■ **Work to complete**
The result is the exact lines from the one containing "Given: Open the 値変換(C) menu" through the final line of the entries; leave out the pictures.

■ **Source material**

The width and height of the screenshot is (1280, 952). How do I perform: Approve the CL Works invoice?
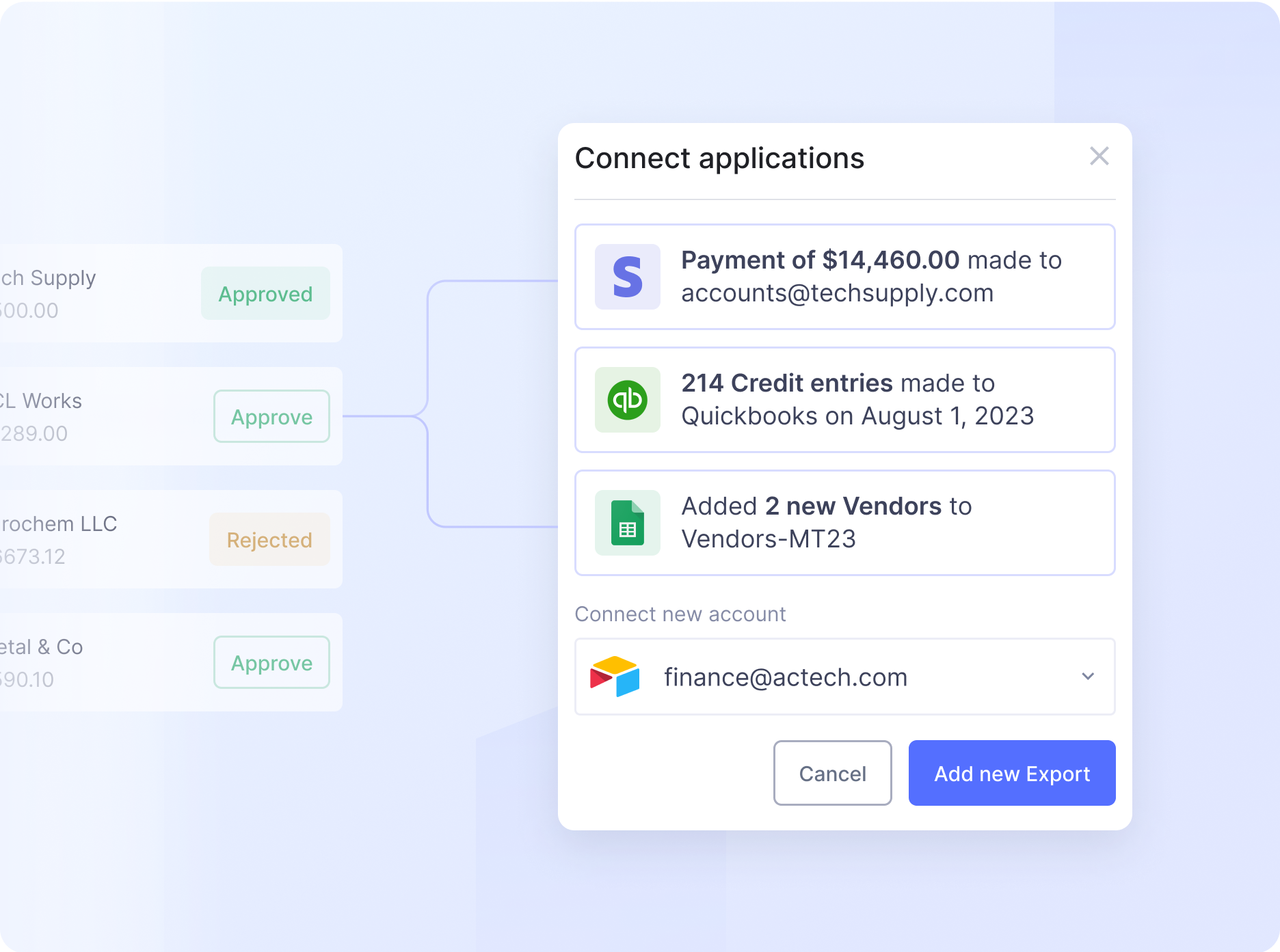point(271,417)
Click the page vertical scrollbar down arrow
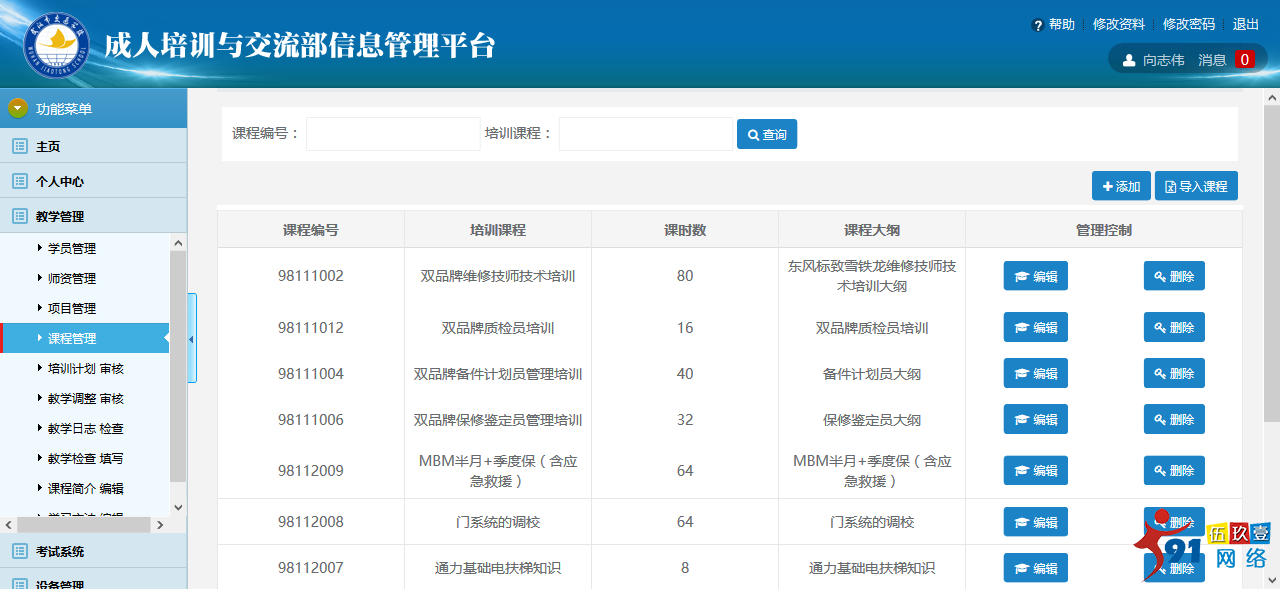Screen dimensions: 1280x589 coord(1271,579)
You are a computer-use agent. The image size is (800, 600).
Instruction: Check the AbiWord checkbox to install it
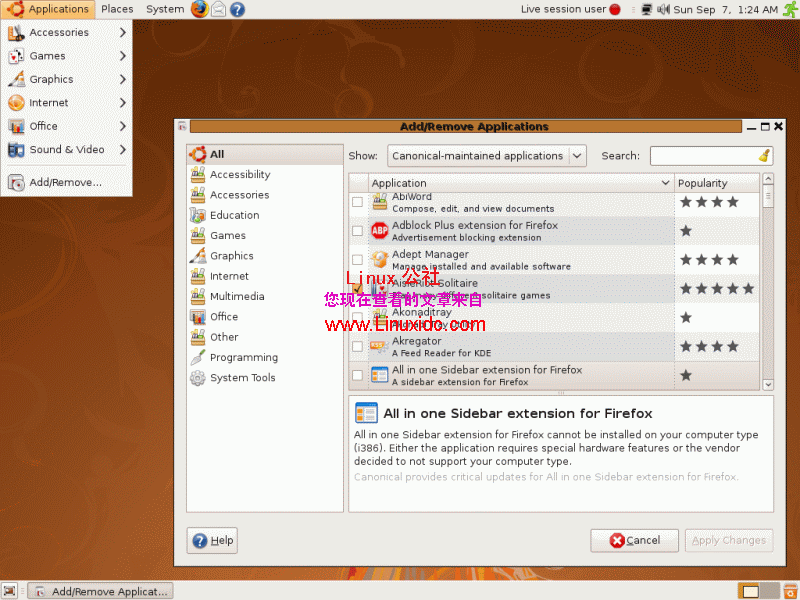(357, 201)
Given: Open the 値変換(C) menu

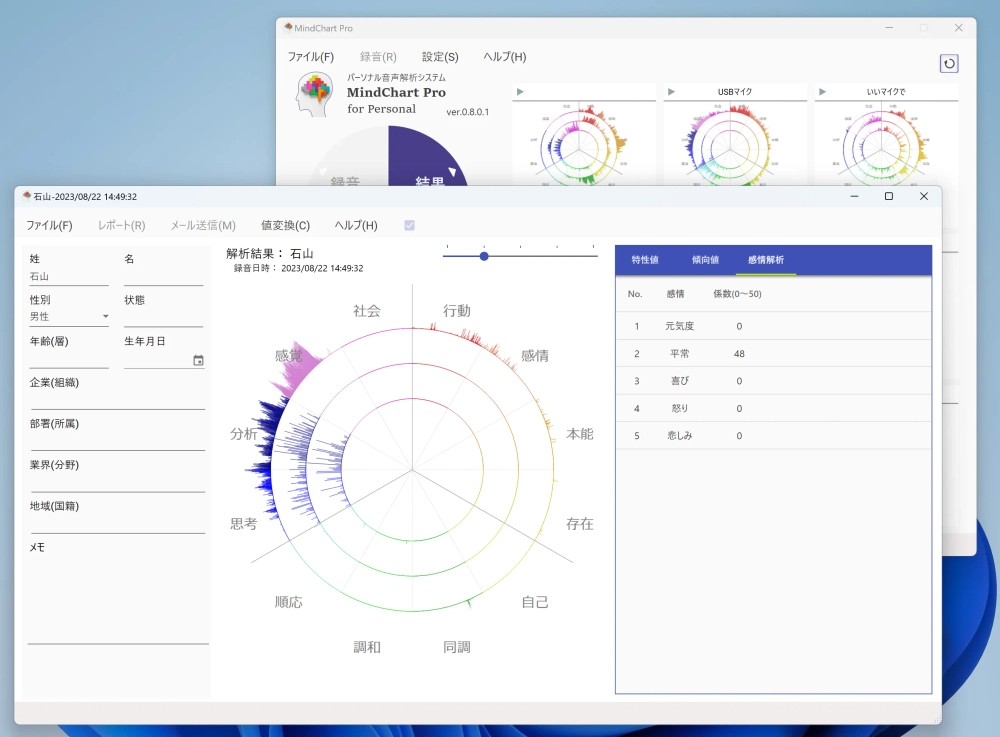Looking at the screenshot, I should (285, 226).
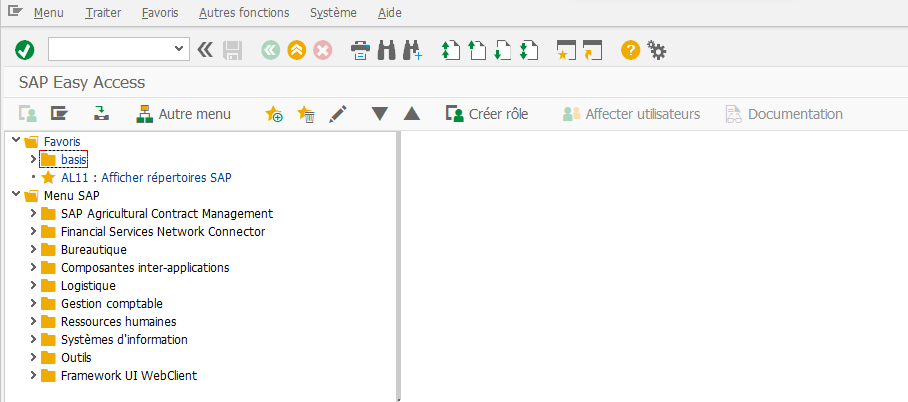Expand the Ressources humaines folder

tap(33, 322)
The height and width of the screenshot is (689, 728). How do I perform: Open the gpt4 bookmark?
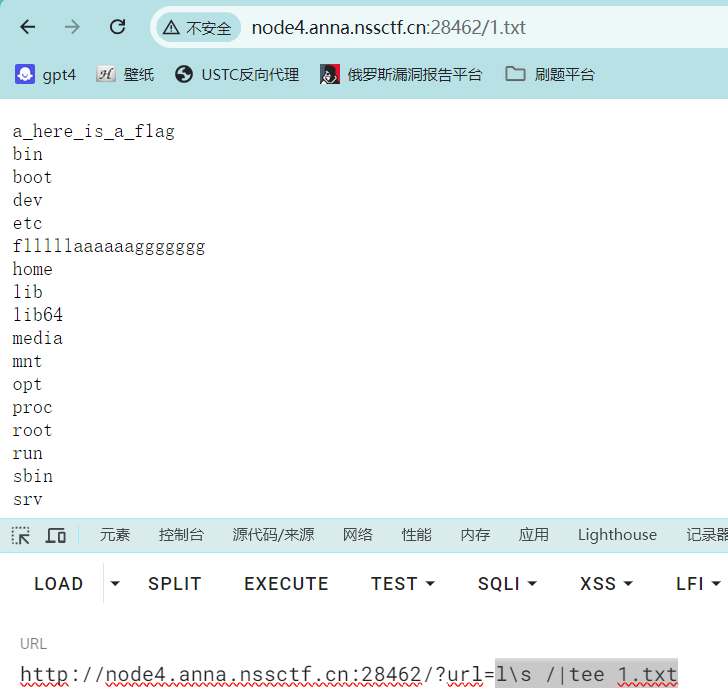coord(46,74)
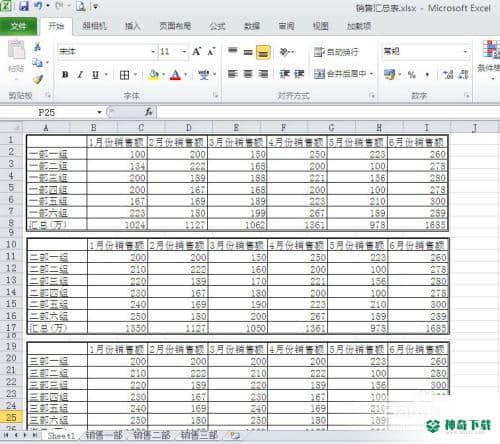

■ **Solution for this problem**
Given: Open the 値変換(C) menu

Looking at the screenshot, I should (285, 226).
Expand the Ressources humaines folder

tap(33, 322)
The height and width of the screenshot is (689, 728). How do I perform: Open the gpt4 bookmark?
coord(46,74)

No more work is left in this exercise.